TASK ▸ Summarize the forum thread below in two sentences.

Regarding contributions, IMHO, Neon could become a framework of choice for people exploring new concepts that require writing custom CUDA code due to PyCUDA and more overall cleanliness vs Torch/TensorFlow/Caffe. But you guys need to work a bit on clearly explaining how to extend different parts of it. With some rather simple non-cryptic non-SASS examples.

ibmua commented 8 years ago

I may be wrong, because I'm not into SASS, but as far as I understand, all you have to do is just like a 64 bit add to the register that stands for a painter to output and likewise for input and you're done, nah? Probably something like a merged multiply-add with a constant and blockIdx.z that's held in some special register as far as my knowledge goes, being multiplied. Kind of like that. All done at the very beginning, so any registers can fully be reused afterwards. So it shouldn't really touch any code further down the line. Unless there's some trouble with a register for blockIdx.z, like if it's used further in the code and it's read only, so you'll have to allocate another register to hold the value you currently hold inside blockIdx.z.

ibmua commented 8 years ago

If it's far from being that easy, I imagine, one could just launch Gnum of kernels consecutively to get Gnum of groups and only sync after they're all completed, though that will come at a price, as as far as I've read, launching each kernel would take around some 10 microseconds and probably more if the launch code is written in Python.

thestew42 commented 8 years ago

I may be wrong, because I'm not into SASS, but as far as I understand, all you have to do is just like a 64 bit add to the register that stands for a painter to output and likewise for input and you're done, nah? Probably something like a merged multiply-add with a constant and blockIdx.z that's held in some special register as far as my knowledge goes, being multiplied. Kind of like that. All done at the very beginning, so any registers can fully be reused afterwards.

Yes that would be the idea, however we don't store the pointers in registers. One trick we use is computing pointers on the fly from constants. However after a cursory glance it looks like our direct convolution kernels do store an offset for input/filters in a 32 bit register which could likely be used for this offset. Also we do use the blockIdx.z already, so this would require some kind of packing. Currently most of our packing is done with magic number division (where we have constants for magic and shift and the formula is something like blockIdx.z * magic >> shift) so we would need to add these parameters to the kernel arguments and generation code to the python side. As far as the winograd kernels, I'm not sure that something this simple is possible. I would need to spend some time looking at them.

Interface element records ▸

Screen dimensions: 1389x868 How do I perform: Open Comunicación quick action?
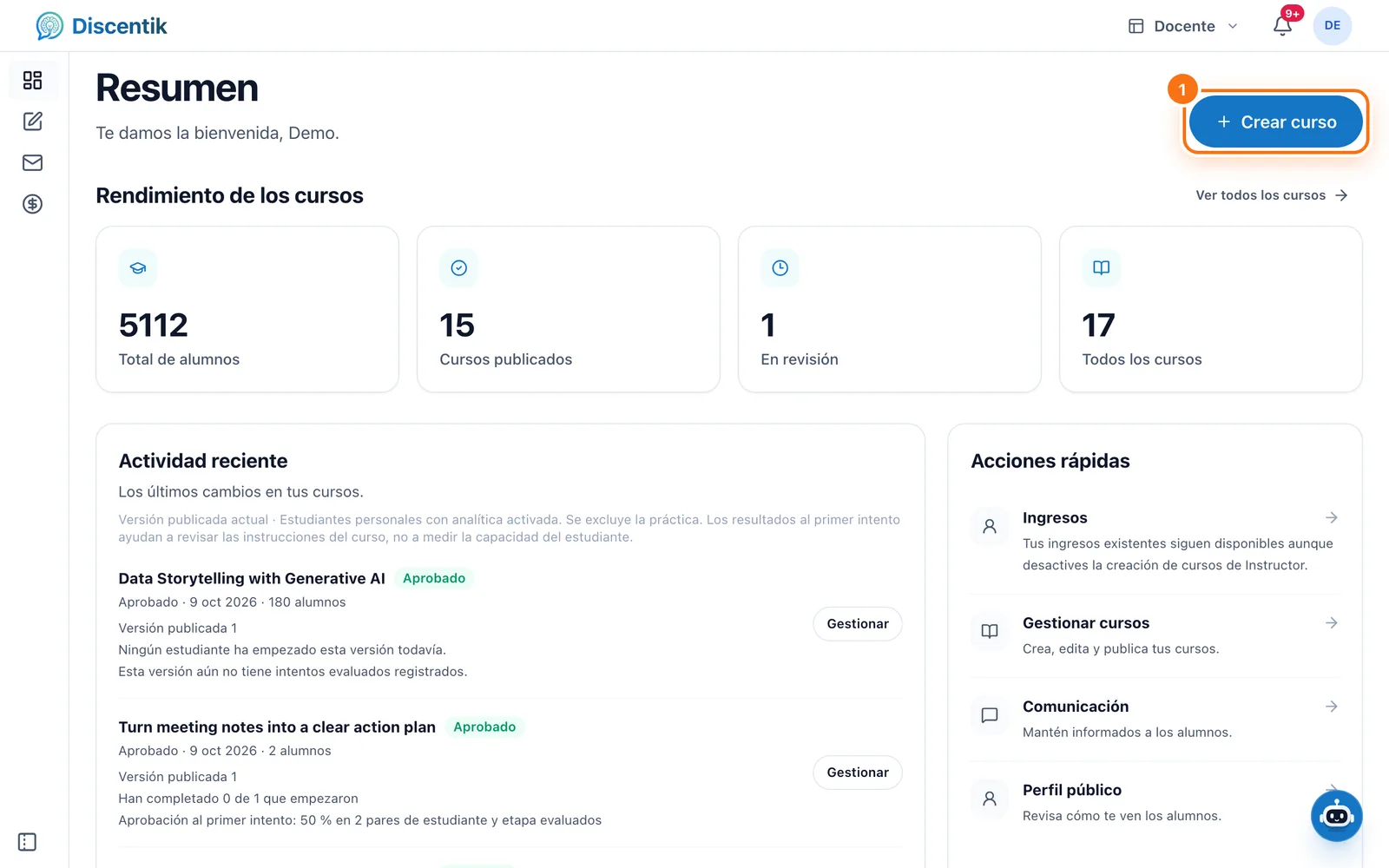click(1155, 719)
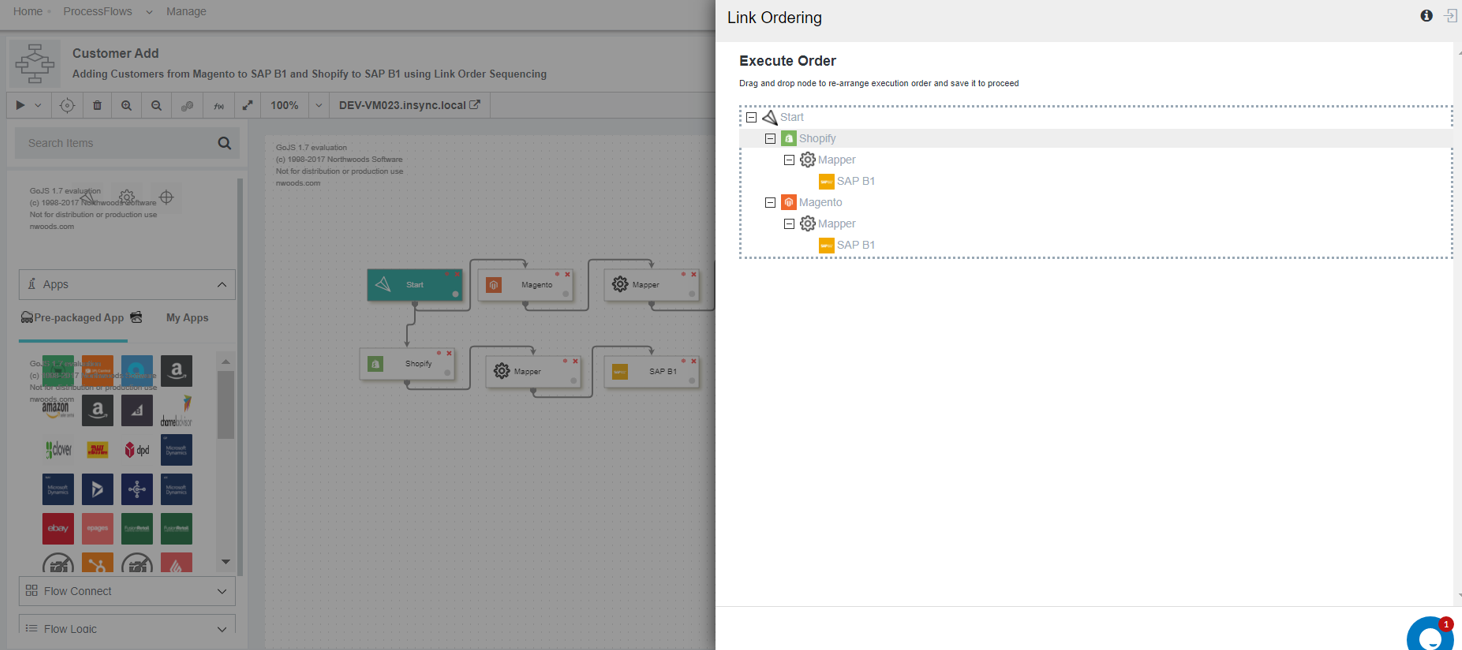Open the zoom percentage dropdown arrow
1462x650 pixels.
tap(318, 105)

SOLUTION FOR THIS EXERCISE ▸ The thread opens with the view that Neon could become a framework of choice for people writing custom CUDA code and asks for simple non-SASS examples of how to extend it, after which ibmua proposes adding an offset based on blockIdx.z to the input and output pointers, or else launching several kernels one after another at a cost of around 10 microseconds per launch. thestew42 replies that this is the idea but the pointers aren't stored in registers, that blockIdx.z is already in use and would need packing through magic number division, and that it isn't clear whether the winograd kernels allow something this simple.